Atlascopcosaurus (meaning "Atlas Copco lizard") is a genus of herbivorous basal iguanodont dinosaur from the Early Cretaceous of the present Australia.


Atlascopcosaurus dentary
Dentary of Atlascopcosaurus at the Melbourne Museum

The type specimen, NMV P166409, was found in 1984 at the Dinosaur Cove East site at the coast of Victoria, in layers of the Eumeralla Formation dating from the early Cretaceous, Aptian-Albian. The holotype consists of a piece of the upper jaw, a partial maxilla with teeth, and referred specimens include teeth, another maxilla, and dentaries. Although the rest of the skeleton is unknown it can be inferred from closely related species that the genus represents a small bipedal herbivore. By extrapolation it has been estimated that it was about two to three metres (6.5–10 ft) long and weighed approximately 125 kg.

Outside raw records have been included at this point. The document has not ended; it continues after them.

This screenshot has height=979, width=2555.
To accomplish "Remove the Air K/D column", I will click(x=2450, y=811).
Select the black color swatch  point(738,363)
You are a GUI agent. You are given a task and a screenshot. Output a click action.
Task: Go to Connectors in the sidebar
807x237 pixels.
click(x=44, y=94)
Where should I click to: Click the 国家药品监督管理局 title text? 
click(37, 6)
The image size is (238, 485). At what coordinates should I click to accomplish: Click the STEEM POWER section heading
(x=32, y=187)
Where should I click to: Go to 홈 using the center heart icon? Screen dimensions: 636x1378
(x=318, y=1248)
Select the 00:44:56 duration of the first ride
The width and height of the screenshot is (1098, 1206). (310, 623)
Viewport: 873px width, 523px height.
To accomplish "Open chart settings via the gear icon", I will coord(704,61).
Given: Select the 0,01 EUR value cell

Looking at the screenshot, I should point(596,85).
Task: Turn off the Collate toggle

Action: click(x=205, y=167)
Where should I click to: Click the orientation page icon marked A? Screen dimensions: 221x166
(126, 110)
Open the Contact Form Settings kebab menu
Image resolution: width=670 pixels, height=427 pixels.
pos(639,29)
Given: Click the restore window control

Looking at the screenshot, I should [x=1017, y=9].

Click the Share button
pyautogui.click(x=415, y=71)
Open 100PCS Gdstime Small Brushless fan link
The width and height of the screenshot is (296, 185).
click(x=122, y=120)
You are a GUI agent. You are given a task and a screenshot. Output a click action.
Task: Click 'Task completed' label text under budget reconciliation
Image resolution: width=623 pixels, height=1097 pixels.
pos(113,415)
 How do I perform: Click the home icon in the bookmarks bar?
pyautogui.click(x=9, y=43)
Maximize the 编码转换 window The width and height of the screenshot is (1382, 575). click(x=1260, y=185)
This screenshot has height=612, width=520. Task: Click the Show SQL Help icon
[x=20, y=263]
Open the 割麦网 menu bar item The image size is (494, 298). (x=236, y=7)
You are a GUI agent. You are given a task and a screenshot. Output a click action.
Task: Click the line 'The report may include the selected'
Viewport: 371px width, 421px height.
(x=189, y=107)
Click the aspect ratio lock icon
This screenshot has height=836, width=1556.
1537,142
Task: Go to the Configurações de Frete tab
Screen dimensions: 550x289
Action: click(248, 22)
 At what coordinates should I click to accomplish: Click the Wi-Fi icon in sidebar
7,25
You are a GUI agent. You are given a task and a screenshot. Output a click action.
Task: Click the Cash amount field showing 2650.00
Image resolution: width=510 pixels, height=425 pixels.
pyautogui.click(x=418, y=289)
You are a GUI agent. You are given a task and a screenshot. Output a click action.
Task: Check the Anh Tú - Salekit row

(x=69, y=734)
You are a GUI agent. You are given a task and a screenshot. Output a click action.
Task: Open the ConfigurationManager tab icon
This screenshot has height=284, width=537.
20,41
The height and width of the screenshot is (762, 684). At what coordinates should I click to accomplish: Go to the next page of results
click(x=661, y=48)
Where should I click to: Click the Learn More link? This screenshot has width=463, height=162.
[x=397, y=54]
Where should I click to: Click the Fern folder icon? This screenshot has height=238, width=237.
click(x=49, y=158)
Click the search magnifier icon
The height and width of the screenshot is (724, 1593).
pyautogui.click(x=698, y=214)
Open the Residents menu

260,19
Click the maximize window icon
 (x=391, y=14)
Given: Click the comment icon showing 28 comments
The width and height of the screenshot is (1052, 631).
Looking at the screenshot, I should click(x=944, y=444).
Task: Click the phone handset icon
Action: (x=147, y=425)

Australian Hypsilophodont Sizes Slate
Size of Atlascopcosaurus (in orange) compared to other Australian hypsilophodonts

The type species, Atlascopcosaurus loadsi, was named and described by Tom Rich and Patricia Vickers-Rich in 1989. The generic name refers to the Atlas Copco Company who had provided equipment for the dig that discovered this dinosaur in 1984. The project revealed 85 fossil bone fragments of various species. This opened the door for more excavation and, along with other companies, Atlas Copco helped over ten years excavate about sixty metres of tunnel in a cliff wall at the sea shore. The specific name, loadsi, honours William Loads, the state manager for Atlas Copco at the time, who assisted during the dig. Despite being assigned to Hypsilophodontidae by its describers, the original classification of Atlascoposaurus was considered untenable given that Hypsilophodontidae has been recovered as paraphyletic in subsequent cladistic studies and Atlascopcosaurus was tabulated as a basal member of Ornithopoda in the second edition of the Dinosauria. Because the teeth are not species-specific and the maxilla fragment is little informative, Agnolin et al. (2010) treated it as a nomen dubium, even though they noted similarities with the elasmarians Anabisetia and Gasparinisaura from Patagonia. However, Boyd (2015) considered the genus valid and recovered it at the base of Iguanodontia in a clade with Anabisetia, Gasparinisaura, and Qantassaurus.